Puluhan tahun kemudian,
di malam gelap-bulan orang-orang kampung Lubuktusuk mendengar bunyi gemerincing rantai akibat gesekan-gesekan
dengan kerikil jalan. Anjing berkepala manusia dipercayai sedang berkeliling
kampung, mencari kepalanya yang telah berpindah ke lain tubuh. Gemerincing itu mengerikan.
Orang yang terbilang paling berani berhadapan dengan jinaku atau hantu-belau
sekalipun, bila mendengarnya tetap saja gamang. Ketimbang turun, dan memeriksa asal bunyi
ke halaman, ia lebih memilih merapatkan selimut kain sarung. Bagi yang
terbangun, akan berupaya tidur kembali hingga terbebas dari mendengar bunyi
itu. “Hantu pemburu”, begitu mereka menamainya. Bukan pemburu babi, sebagaimana
anjing-anjing biasa, tapi pemburu kepala sendiri, yang sudah hilang selama
berpuluh-puluh tahun.
***
Kenapa mereka hanya
memercayai bahwa yang beralih-rupa menjadi hantu adalah anjing berkepala
manusia? Ke mana perginya tuan pemilik anjing yang sudah pula beralih-wujud menjadi
manusia berkepala anjing? Bukankah beberapa saat menjelang subuh, di kampung
itu juga terdengar suara lolongan yang meremangkan segala macam bulu? Lolongan
yang tersimak bagai rintihan kesakitan, dan sekali waktu terdengar bagai isyarat
meminta pertolongan. Apakah tidak ada kemungkinan bahwa suara itu datang dari mulut
manusia berkepala anjing? Tak ada yang berpikir sejauh itu. Mereka menganggap
tuan pemilik anjing telah raib sejak peristiwa malam keramat. Perihal kehilangan
itu, ada dua riwayat yang tertanam di Lubuktusuk.
Pertama, selepas malam celaka itu, tuan
yang setelah diurai silsilahnya ternyata bernama Tungkirang, hengkang dari Lubuktusuk.
Mustahil ia bertahan di kampung dengan gelar “anjing” di belakang namanya, dan
lebih tak mungkin lagi, mempertontonkan tabiat anjing di tengah-tengah kampung.
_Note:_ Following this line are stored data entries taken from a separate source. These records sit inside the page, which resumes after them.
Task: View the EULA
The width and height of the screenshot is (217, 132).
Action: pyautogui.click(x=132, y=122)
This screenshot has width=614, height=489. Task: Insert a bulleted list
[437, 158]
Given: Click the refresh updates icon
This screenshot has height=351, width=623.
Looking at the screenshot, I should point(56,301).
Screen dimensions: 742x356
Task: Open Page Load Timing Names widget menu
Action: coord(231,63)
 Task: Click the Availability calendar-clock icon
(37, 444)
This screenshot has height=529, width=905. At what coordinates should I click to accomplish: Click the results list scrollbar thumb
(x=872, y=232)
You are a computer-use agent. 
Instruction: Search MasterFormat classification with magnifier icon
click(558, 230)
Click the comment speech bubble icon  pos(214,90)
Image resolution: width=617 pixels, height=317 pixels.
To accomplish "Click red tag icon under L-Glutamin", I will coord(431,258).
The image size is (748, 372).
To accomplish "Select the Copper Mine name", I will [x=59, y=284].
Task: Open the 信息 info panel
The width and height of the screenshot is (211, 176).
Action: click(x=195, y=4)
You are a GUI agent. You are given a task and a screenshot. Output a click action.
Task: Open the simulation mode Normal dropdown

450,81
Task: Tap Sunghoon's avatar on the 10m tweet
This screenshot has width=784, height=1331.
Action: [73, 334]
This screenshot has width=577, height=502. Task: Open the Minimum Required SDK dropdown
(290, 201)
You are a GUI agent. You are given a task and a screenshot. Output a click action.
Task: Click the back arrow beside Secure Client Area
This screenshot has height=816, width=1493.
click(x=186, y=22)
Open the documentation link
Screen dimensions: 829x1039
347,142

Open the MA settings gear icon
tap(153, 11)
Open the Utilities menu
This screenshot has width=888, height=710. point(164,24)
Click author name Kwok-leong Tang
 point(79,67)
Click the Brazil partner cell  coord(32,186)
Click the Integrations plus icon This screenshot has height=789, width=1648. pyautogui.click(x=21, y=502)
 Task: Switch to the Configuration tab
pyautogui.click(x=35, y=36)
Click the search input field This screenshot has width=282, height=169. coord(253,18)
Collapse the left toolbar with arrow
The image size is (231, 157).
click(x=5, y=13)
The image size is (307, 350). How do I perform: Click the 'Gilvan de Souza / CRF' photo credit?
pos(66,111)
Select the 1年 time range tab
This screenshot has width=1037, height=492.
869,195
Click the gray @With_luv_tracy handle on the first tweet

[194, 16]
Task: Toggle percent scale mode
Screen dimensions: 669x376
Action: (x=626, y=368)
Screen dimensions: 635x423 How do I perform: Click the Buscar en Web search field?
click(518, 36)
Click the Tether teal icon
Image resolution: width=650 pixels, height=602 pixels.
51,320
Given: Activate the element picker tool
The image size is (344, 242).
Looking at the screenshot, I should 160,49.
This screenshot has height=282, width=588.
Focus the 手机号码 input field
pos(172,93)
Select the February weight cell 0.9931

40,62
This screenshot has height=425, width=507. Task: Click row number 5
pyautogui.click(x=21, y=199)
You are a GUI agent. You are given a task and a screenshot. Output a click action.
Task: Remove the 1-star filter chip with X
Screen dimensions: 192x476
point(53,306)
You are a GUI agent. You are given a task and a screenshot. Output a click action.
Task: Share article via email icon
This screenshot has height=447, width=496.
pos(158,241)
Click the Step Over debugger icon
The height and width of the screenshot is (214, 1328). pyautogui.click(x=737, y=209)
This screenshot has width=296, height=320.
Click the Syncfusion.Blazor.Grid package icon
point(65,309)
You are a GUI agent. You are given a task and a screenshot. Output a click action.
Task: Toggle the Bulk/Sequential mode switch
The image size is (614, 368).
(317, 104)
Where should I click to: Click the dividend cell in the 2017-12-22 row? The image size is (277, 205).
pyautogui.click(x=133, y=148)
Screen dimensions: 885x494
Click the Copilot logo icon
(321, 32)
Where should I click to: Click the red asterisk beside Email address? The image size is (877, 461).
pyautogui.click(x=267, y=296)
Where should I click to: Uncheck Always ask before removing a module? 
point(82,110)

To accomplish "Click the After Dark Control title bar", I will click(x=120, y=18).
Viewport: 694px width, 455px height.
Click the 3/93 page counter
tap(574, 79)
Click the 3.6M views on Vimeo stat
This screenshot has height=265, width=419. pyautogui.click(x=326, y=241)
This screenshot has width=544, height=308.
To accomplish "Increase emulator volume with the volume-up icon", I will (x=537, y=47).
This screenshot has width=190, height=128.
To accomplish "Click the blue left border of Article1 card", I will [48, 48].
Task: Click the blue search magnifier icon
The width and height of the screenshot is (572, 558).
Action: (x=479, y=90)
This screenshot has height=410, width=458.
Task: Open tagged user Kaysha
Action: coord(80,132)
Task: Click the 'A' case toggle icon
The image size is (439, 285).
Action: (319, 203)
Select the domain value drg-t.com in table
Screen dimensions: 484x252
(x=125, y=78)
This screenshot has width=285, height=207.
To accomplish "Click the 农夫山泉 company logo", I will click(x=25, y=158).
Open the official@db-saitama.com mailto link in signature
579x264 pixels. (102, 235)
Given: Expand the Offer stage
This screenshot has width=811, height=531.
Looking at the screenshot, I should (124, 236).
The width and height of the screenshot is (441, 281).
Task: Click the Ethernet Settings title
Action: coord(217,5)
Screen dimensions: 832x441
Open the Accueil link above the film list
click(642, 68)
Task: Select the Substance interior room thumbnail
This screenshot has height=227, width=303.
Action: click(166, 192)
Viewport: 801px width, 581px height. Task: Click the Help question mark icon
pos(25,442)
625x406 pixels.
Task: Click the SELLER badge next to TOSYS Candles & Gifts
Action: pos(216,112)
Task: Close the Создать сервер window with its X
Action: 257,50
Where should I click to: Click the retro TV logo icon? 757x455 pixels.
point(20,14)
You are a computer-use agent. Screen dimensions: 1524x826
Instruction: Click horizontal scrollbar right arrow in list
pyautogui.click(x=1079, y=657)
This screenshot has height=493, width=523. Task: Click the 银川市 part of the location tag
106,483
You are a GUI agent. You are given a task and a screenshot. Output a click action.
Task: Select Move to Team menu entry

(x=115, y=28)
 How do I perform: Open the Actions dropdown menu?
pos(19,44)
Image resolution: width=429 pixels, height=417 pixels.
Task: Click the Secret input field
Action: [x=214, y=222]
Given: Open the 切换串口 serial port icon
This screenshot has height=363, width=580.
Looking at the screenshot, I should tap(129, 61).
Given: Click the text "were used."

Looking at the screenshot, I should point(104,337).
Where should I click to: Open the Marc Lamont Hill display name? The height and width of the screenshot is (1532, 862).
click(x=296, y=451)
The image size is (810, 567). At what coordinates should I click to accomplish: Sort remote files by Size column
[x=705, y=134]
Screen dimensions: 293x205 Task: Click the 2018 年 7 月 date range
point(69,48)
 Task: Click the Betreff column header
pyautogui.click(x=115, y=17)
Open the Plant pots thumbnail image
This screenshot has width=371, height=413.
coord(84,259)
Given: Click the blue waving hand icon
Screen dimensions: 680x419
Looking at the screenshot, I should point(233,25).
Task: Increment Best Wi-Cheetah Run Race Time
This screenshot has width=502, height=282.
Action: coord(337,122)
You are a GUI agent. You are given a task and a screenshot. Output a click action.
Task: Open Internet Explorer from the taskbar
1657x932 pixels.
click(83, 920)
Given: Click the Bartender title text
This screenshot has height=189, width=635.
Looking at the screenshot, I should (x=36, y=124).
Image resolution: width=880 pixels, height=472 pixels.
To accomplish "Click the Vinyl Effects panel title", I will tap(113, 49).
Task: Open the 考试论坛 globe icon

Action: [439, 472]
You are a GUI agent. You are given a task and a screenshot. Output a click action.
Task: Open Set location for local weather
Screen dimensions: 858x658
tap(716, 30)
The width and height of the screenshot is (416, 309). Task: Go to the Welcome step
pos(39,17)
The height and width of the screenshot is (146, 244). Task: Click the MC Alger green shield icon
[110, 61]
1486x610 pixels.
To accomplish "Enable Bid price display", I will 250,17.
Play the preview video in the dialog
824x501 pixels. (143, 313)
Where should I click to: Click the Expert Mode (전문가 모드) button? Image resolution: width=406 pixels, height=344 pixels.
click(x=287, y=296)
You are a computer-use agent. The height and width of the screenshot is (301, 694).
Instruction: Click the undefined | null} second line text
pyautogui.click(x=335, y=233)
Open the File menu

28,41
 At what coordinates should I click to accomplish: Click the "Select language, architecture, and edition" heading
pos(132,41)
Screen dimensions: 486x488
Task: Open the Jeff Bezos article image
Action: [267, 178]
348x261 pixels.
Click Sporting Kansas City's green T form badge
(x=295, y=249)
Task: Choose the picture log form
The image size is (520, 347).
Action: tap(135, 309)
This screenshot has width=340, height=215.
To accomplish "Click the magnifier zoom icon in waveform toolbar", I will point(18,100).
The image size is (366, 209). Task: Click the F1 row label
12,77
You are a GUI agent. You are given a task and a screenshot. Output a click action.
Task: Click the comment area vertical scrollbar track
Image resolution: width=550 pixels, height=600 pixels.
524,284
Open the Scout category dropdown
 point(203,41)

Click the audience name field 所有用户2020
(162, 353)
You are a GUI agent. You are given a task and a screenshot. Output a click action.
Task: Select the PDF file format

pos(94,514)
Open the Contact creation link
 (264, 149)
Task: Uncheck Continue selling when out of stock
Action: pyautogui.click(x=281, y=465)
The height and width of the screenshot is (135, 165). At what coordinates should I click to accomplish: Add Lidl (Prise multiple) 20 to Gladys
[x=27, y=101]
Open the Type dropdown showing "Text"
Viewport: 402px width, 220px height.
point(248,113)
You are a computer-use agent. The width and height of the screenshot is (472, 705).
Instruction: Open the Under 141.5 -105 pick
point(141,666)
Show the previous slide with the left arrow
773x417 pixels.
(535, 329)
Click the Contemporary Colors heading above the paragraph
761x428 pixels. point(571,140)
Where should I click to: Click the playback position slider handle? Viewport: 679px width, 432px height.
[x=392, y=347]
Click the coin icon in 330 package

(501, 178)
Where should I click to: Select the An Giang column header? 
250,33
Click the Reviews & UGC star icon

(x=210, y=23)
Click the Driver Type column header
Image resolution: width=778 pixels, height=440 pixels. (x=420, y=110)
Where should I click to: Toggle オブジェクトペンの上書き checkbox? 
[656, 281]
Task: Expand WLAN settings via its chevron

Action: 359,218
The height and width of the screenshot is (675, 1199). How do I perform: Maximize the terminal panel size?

Ia bertolak ke selatan, menuju rimba Puncak Sicupak, hutan pekat yang pada masa
itu belum terjamah. Di sana ia membuat sarang yang tersuruk di kedalaman
belukar. Dimangsainya segala macam hewan berdaging, mulai dari babi, kijang, hingga
ular dan biawak. Tatkala rimba Puncak Sicupak mulai dijejaki orang, beberapa
pencari kayu gaharu dikabarkan hilang di sana. Konon, mereka telah diterkam oleh
Tungkirang, manusia berkepala anjing.
Itu sebabnya, di masa kini, orang-orang yang bepergian melewati Puncak Sicupak,
melepaskan seekor anak ayam ke dalam rimbun semak, sebagai penghormatan pada
Tungkirang.
Kedua, Tungkirang bertolak ke kota. Jaman
itu, jalan belum diaspal, dan setiap perjalanan masih
ditempuh dengan pedati, atau berjalan kaki. Namun, Tungkirang menapakinya dengan
berlari secepat mungkin. Siang ia bersembunyi di tempat-tempat sepi, dan bila
malam tiba ia kembali berlari, dan berlari. Begitulah pengembaraannya dari satu
kota ke kota lain, dari tahun ke tahun, hingga tibalah ia di sebuah kota besar yang
kini menjadi kiblat para perantau. Di kota itu Tungkirang diselamatkan oleh
seorang lelaki yang kelak ditakdirkan menjadi penguasa. Lantaran budi-baiknya, Tungkirang
menghamba sebagai anjing istana. Dengan ketajaman penciuman yang menakjubkan, ia
mengendus setiap muslihat yang hendak menjatuhkan kuasa tuannya. Suatu ketika tuannya
tertuduh sebagai otak di balik skandal penggelapan uang negara, yang bila
terbukti bakal menggulingkan kekuasaannya. Di sinilah kehebatan Tungkirang
diperlukan. Setiap gelagat yang mengungkit-ungkit keterlibatan tuan itu sudah
diendusnya lebih dulu, dan lekas dilaporkannya. Tak ada yang luput dari
pengendusan manusia berkepala anjing, hingga tuannya nyaris tak tersentuh. Ia
berlumur dosa, namun tampak suci, bagai tanpa noda. Tanpa Tungkirang, tentu ia sudah
meringkuk di penjara. Itu sebabnya, musuh-musuh tuan besar terus bersiasat guna
menaklukkan Tungkirang, atau sekalian melenyapkannya bila perlu.

“Bagaimana
caranya?”
“Bius. Lalu,
culik!”
“Tuan baru
berpikir akan mencelakainya, Tungkirang sudah tahu. Ia lebih licin dari intel paling lihai sekalipun. ”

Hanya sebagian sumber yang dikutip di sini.